Ceci est une tribune du Pr Jacques Nanéma, enseignant-chercheur à l’Université Joseph Ki-Zerbo sur l’impérialisme.
Chacun le sait, il y a deux formes d’impérialisme étranger qu’il est légitime de combattre pour que nos sociétés réalisent le bonheur de leur liberté, la dignité d’être et d’agir en toute autonomie. +L’impérialisme colonial, venu d’Europe, par le régime de la colonisation qui fut d’une violence indiscutable et qui se prolonge dans des dominations larvée contemporaines.+ L’impérialisme anti-colonial qui vient des puissances concurrentes des puissances coloniales et qui prétendent protéger l’Afrique tout en étant elles-mêmes désireuses de dominer l’Afrique déjà dominée.
On peut y ranger les puissances soviétiques, russe, asiatique, arabe qui tentent de séduire et de réduire une Afrique déjà éprouvée par l’humiliation coloniale.
Ces deux formes d’impérialisme se battent entre elles sur le continent et chacune d’elles se prétend au service de l’Afrique, même quand de toute évidence, pour nous, il s’agit d’un tigre qui cherche à arracher une proie à un lion.
En marge de ces deux formes d’impérialisme, une nouvelle forme émerge ces dernières décennies, des décombres du désenchantement des indépendances octroyées avec force folklore et jeux d’apparences. Il s’agit d’une nouvelle forme d’impérialisme autochtone qui se fait progressivement jour chez nous depuis quelques décennies, et qu’il faut bien appeler l’idéologie unanimiste.
On peut croire qu’elle procède d’une bonne intention et d’une noble ambition politique favorable à l’Afrique. Mais, si le panafricanisme est noble et mérite l’investissement des intelligences et compétences des Africains et de la diaspora, il faut être très prudent quand il fait l’objet de captation et de récupérations idéologiques perverses par des truands d’une nouvelle espèce. Cette nouvelle forme d’impérialisme qui se cache sous les espèces du panafricanisme bruyant et violent cherche par tous les moyens à s’imposer et à imposer la direction et la cadence de la marche africaines vers la liberté, en refusant malheureusement aux Africains la liberté d’expression et la liberté d’exercice de leur autonomie.
Tout presse et les agitateurs décomplexés de cette idéologie ne savent rien faire d’autre que de s’auto-proclamer les messies, les leaders, les missionnaires et les figures de la libération d’un continent qu’ils ne prennent même plus le soin de respecter, de consulter. C’est l’idéologie de la libération à pas forcés d’un continent qui n’a plus son mot à dire, car certains de ses enfants en ont simplement décidé ainsi. Mère Afrique n’est plus assez digne à leurs yeux de respect et de considération, on la libérera malgré elle, même contre son gré.

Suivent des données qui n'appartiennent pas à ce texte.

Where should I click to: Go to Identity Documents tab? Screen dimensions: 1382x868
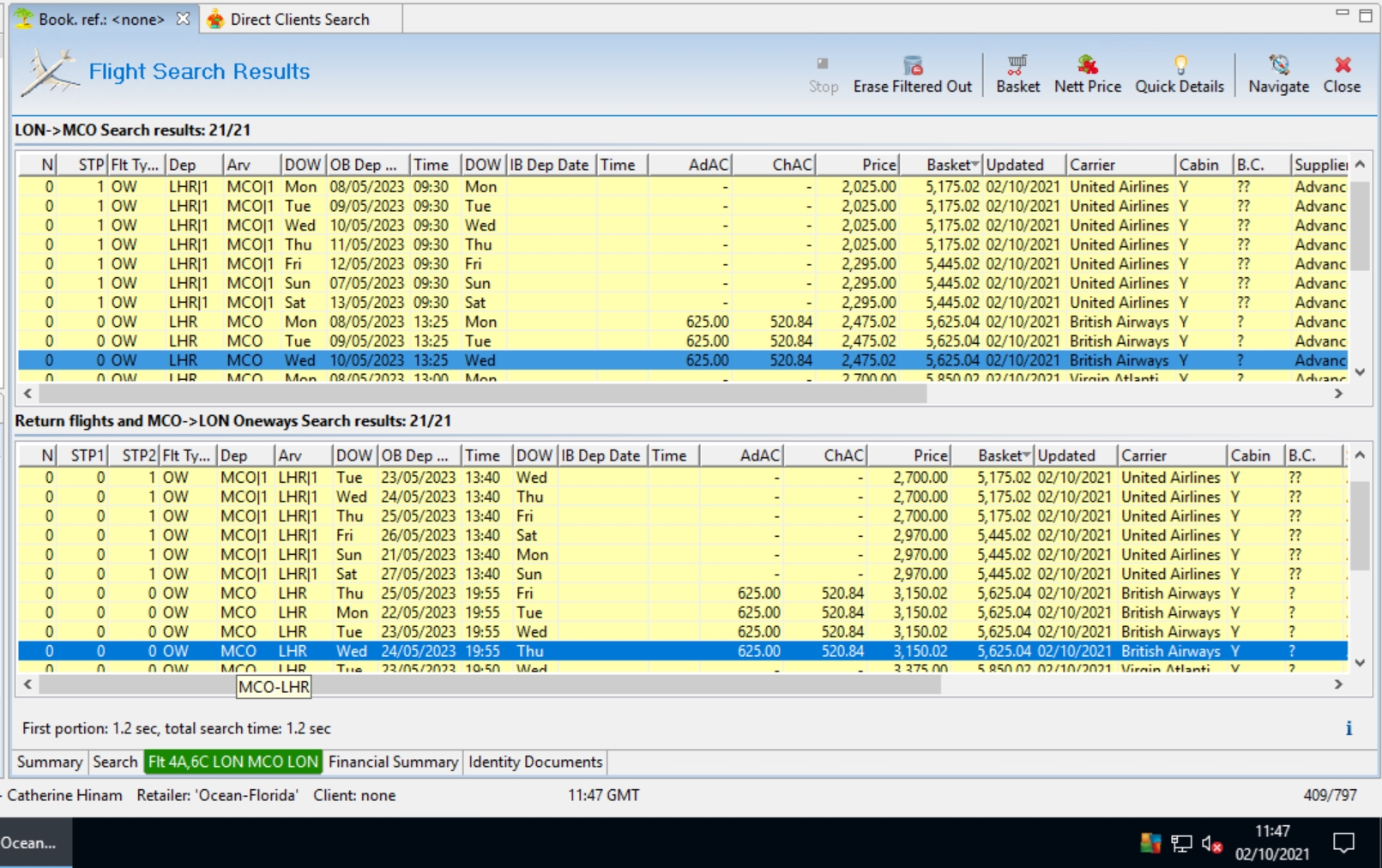click(x=535, y=762)
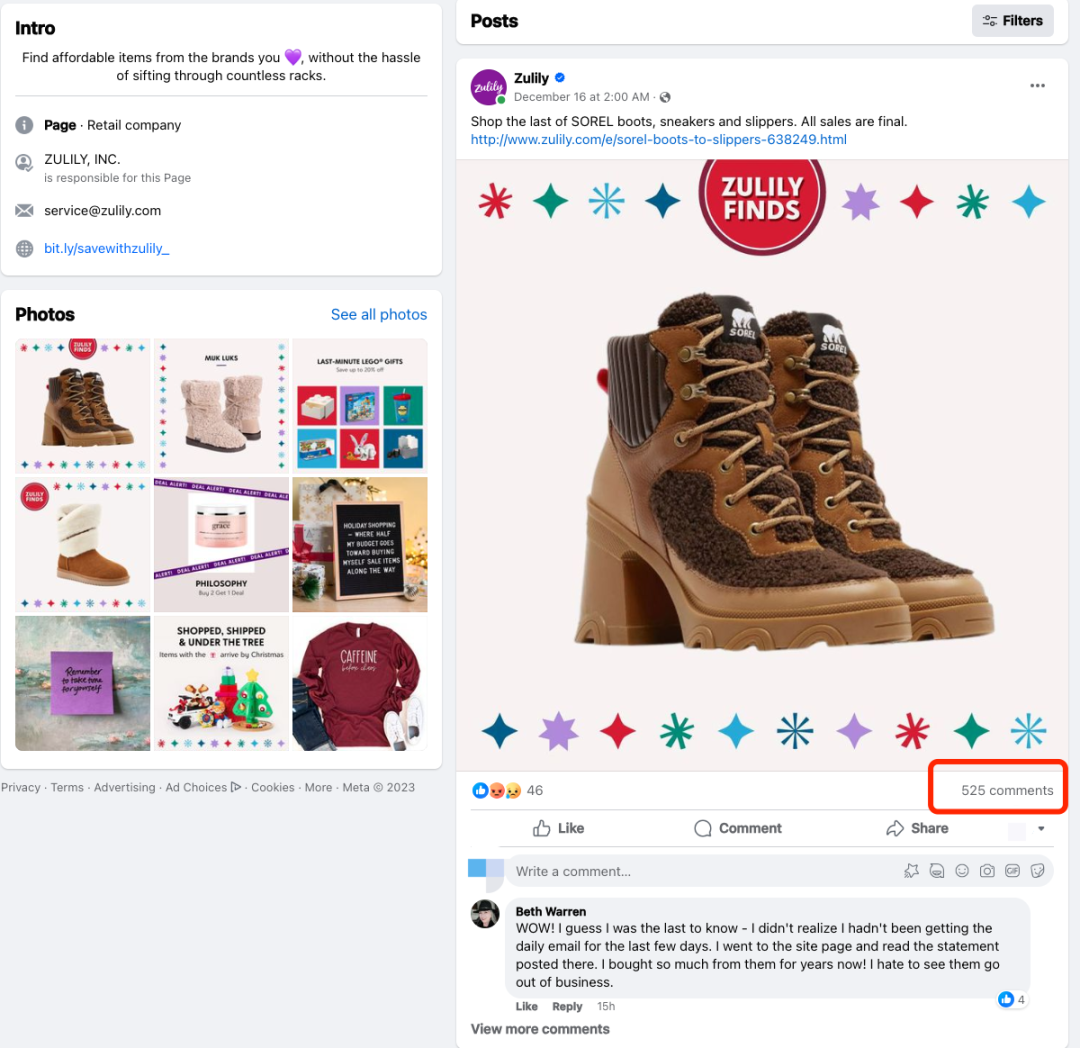This screenshot has width=1080, height=1048.
Task: Open More in the footer links
Action: point(318,787)

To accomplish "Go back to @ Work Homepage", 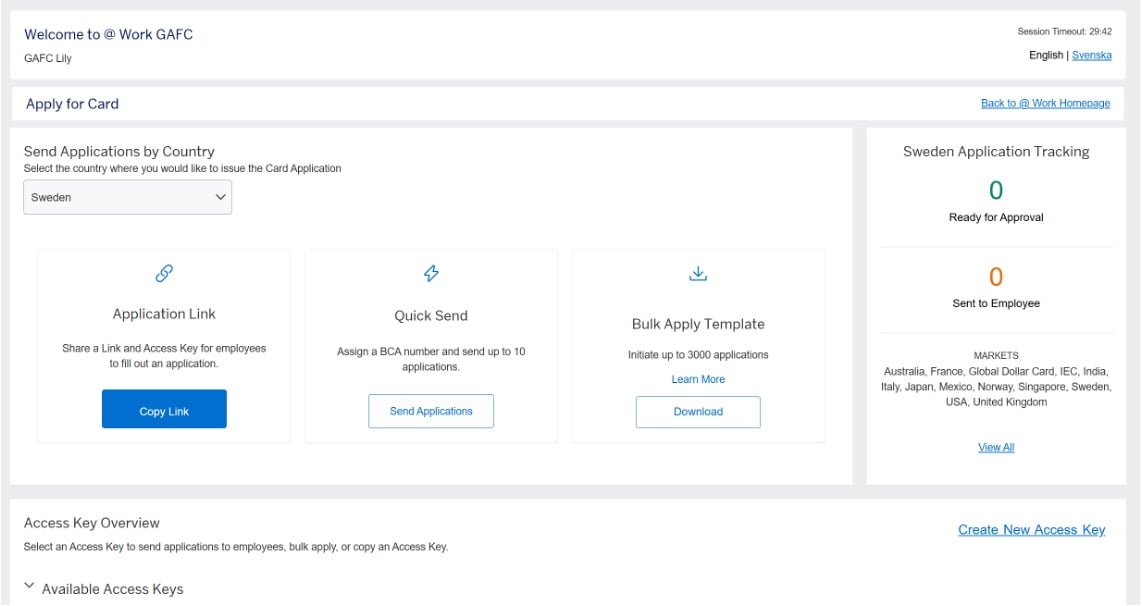I will coord(1045,103).
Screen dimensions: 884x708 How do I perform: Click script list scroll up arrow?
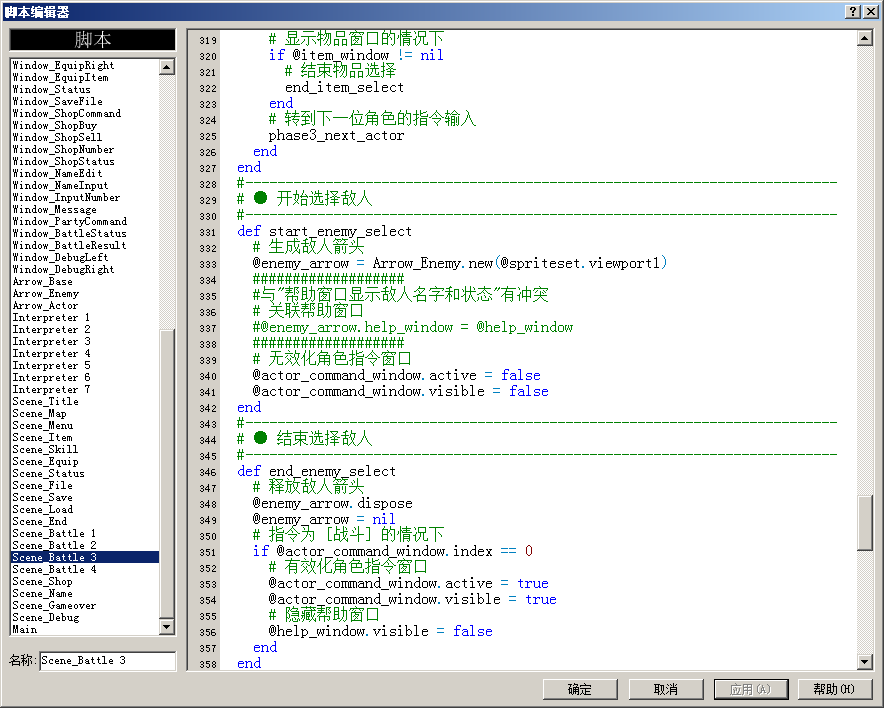[167, 67]
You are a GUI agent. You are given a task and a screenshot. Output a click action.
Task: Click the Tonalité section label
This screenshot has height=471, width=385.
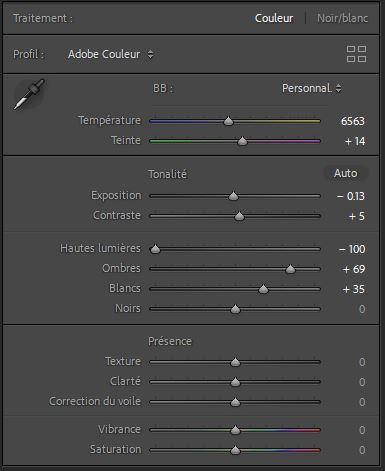(x=167, y=174)
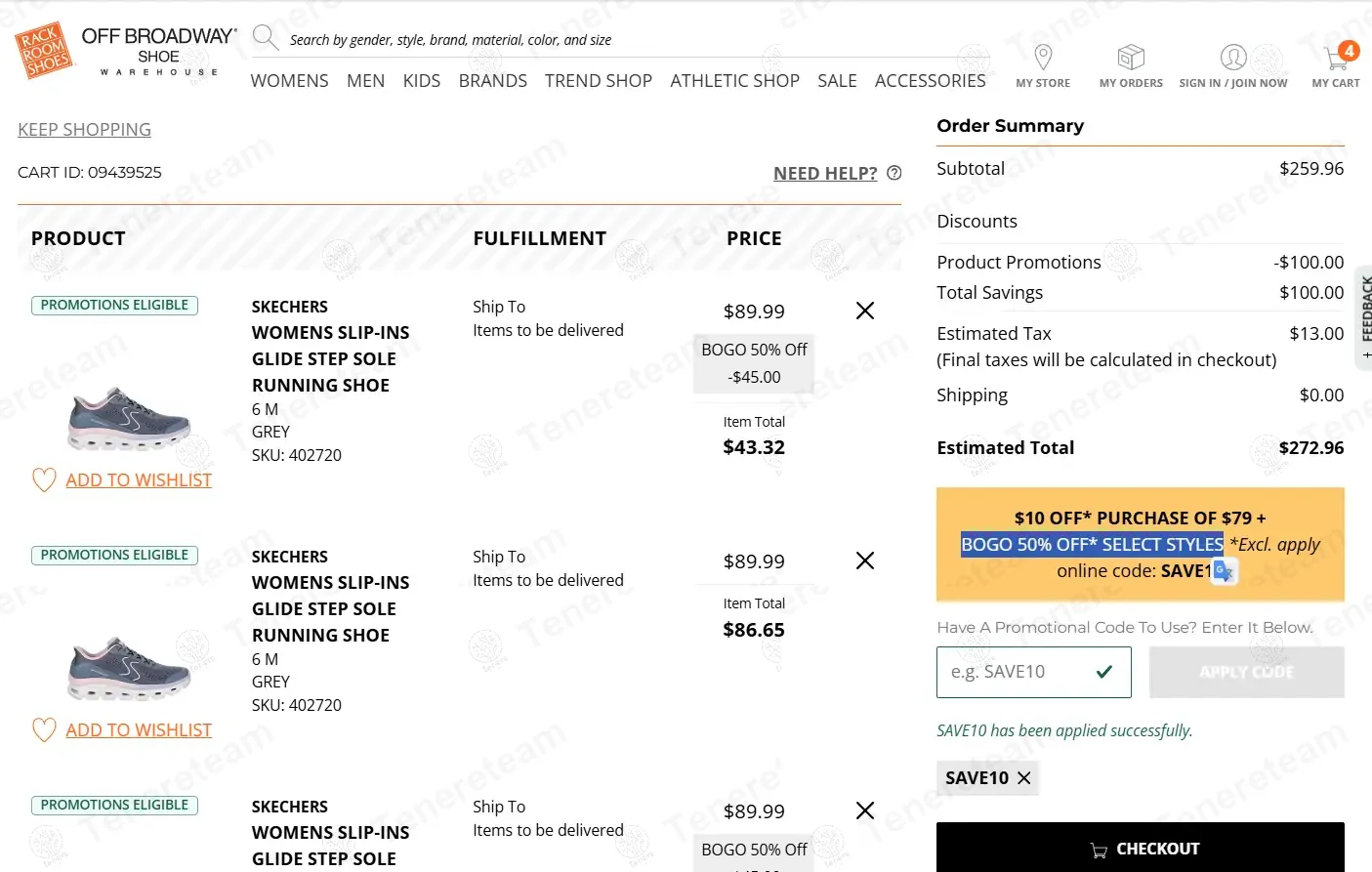Screen dimensions: 1372x872
Task: Remove the SAVE10 promo code tag
Action: [x=1024, y=778]

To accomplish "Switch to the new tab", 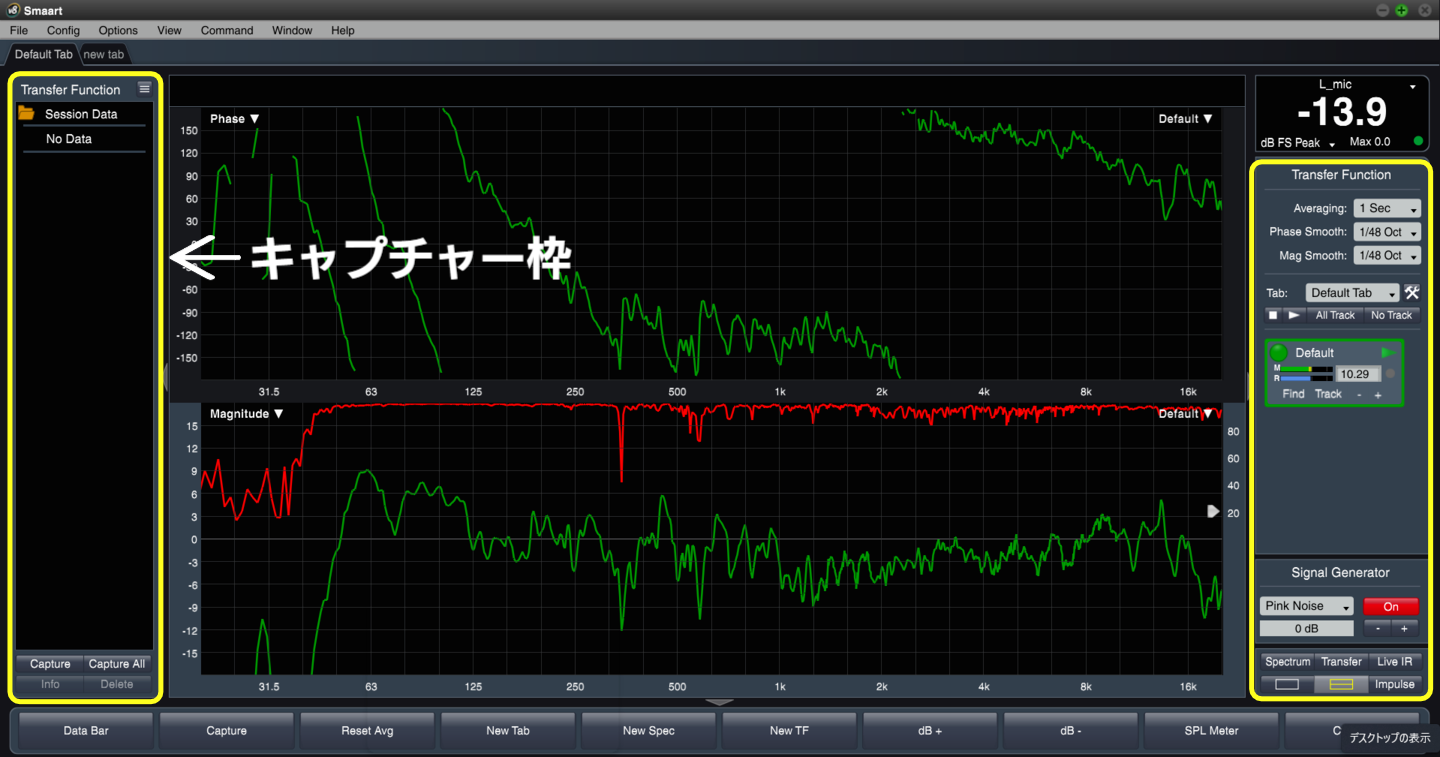I will pos(104,54).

C’est un nouvel impérialisme local, autochtone qui vient lui aussi tyranniser l’Afrique à sa guise, avec ses nouveaux missionnaires auto-proclamés, auto-consacrés, avec leurs gros chapelets autour du cou, la carte de l’Afrique dessinée sur les nouvelles soutanes panafricanistes….ce nouvel impérialisme est tout aussi dictatorial que les anciens impérialismes qu’il prétend combattre sans pour autant changer leur mode d’action sur l’éternelle victime qu’est l’Afrique. Le paradoxe c’est que la libération de l’Afrique reste le slogan qui inspire cet ultime impérialisme, quand bien même de toute évidence, au lieu d’être libérée, l’Afrique se trouve dans les faits, à nouveau enchaînée.
Comment libérer l’Afrique sans lui retirer sa liberté ? Peut-on libérer l’Afrique sans promouvoir et accepter l’effectivité de la liberté en Afrique ? Autrement dit voulons-nous d’une libération de l’Afrique qui fasse l’impasse sur la liberté des africains et de l’Afrique elle-même ? L’ultime question à se poser est donc de savoir si les libérateurs autoproclamés de l’Afrique, qu’ils viennent de l’extérieur ou de l’intérieur du continent, sont légitimes pour décider que les Africains ne sont pas encore dignes d’être traités comme des êtres de liberté, des êtres de dignité méritant un respect inconditionnel …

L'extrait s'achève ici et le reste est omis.